Asymmetric Rh(II)-Catalyzed Cyclopropanation of Alkenes with Diacceptor Diazo Compounds: p-Methoxyphenyl Ketone as a General Stereoselectivity Controlling Group

Different diacceptor diazo compounds bearing an α-PMP-ketone group were found to be effective carbene precursors for the highly stereoselective Rh(2)(S-TCPTTL)(4)-catalyzed cyclopropanation of alkenes (EWG = NO(2), CN, CO(2)Me). The resulting products were readily transformed into a variety of biologically relevant enantiopure molecules, such as cyclopropane α- and β-amino acid derivatives. Different mechanistic studies carried out led to a rationale for the high diastereo- and enantioselectivity obtained, where the PMP-ketone moiety was found to play a critical role in the stereoinduction process. Additionally, the use of catalytic amounts of achiral Lewis bases to influence the enantioinduction of the reactions developed is documented.
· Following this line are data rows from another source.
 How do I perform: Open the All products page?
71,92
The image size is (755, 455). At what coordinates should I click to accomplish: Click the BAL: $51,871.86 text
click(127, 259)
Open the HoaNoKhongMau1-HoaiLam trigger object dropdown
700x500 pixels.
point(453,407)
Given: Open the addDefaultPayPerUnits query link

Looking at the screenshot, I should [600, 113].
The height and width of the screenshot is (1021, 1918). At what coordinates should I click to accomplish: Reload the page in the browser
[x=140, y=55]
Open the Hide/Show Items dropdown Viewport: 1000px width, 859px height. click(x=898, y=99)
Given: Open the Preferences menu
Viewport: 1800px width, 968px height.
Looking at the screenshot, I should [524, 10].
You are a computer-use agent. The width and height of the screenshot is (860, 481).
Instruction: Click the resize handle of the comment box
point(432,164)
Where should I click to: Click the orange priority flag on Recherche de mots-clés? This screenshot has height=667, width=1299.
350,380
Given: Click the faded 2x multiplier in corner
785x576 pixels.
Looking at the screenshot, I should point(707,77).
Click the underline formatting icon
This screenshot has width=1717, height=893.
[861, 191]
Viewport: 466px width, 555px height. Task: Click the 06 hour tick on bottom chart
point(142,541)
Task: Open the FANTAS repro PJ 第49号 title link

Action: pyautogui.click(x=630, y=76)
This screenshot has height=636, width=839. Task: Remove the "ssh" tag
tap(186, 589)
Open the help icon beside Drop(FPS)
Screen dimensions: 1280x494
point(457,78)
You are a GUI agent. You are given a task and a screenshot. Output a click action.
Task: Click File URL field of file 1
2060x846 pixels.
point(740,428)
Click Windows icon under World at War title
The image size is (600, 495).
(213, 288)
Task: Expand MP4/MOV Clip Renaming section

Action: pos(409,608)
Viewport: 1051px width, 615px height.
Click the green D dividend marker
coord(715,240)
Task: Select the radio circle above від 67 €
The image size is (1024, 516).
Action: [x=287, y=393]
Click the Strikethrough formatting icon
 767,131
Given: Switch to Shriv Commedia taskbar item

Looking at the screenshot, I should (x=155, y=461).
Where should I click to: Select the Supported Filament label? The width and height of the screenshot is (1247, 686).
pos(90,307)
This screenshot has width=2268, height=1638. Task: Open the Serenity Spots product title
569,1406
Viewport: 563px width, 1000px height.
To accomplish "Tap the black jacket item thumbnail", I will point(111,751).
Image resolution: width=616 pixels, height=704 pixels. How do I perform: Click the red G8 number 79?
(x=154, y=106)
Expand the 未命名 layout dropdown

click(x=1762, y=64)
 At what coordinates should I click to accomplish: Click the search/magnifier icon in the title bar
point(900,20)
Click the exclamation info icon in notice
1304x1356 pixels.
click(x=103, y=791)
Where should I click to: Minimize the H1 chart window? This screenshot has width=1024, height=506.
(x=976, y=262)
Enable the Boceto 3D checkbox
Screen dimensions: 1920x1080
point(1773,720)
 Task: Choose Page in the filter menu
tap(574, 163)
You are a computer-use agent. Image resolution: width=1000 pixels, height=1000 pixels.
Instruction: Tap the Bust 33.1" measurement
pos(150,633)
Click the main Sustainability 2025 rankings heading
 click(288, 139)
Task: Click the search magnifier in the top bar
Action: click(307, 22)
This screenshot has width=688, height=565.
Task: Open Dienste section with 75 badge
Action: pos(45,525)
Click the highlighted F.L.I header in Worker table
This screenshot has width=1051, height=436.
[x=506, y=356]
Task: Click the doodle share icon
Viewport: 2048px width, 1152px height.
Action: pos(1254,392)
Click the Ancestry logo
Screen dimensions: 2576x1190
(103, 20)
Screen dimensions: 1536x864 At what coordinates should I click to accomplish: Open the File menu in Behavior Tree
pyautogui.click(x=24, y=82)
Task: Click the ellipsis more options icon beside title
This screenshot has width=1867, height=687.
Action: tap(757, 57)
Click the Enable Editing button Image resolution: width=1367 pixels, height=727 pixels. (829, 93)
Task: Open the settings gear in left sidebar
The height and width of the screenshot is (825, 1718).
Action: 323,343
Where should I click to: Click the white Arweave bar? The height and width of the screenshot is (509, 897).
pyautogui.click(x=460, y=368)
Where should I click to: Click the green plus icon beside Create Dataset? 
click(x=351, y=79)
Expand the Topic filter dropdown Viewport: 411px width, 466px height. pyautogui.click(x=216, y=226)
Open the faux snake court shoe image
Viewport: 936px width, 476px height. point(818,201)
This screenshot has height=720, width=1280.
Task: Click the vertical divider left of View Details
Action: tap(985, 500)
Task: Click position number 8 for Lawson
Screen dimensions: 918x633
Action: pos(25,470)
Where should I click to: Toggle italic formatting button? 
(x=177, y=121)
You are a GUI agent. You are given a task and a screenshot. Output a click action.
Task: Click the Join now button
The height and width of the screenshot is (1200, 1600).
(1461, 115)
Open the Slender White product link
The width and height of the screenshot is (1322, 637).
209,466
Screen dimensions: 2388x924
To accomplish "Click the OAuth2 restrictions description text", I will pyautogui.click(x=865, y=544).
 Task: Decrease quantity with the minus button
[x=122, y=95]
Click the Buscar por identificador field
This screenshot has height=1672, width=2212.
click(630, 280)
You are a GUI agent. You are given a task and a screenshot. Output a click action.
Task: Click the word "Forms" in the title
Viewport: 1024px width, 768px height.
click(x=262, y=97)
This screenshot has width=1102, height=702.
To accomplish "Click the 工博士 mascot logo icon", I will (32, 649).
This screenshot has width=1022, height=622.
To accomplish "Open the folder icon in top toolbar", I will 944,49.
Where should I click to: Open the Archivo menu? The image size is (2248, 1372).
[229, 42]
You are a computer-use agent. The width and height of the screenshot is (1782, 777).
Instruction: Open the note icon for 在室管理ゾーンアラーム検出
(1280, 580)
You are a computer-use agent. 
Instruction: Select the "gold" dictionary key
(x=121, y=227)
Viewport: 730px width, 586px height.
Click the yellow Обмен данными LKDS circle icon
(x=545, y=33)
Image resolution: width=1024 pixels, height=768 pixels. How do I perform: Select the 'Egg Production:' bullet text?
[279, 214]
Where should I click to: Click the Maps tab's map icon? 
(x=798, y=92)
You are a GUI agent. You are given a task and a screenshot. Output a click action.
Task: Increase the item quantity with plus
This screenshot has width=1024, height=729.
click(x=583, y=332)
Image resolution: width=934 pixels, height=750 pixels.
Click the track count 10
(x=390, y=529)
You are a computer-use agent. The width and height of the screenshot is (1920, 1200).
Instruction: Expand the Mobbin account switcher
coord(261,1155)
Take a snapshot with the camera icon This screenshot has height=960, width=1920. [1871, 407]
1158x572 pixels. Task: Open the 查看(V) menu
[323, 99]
A Mild Procedure for the Lewis Acid-Catalyzed Ring-Opening of Activated Cyclopropanes with Amine Nucleophiles

The Lewis acid-catalyzed ring-opening of methyl 1-nitrocyclopropanecarboxylates with amine nucleophiles is described. The reaction proceeds at room temperature and with complete preservation of the enantiomeric purity from the electrophilic center of the cyclopropane to the acyclic product. The methodology was applied in an enantioselective synthesis of the dual serotonin/norepinephrine reuptake inhibitor (3R)-3-(1 H-indol-1-yl)- N-methyl-3-phenylpropan-1-amine.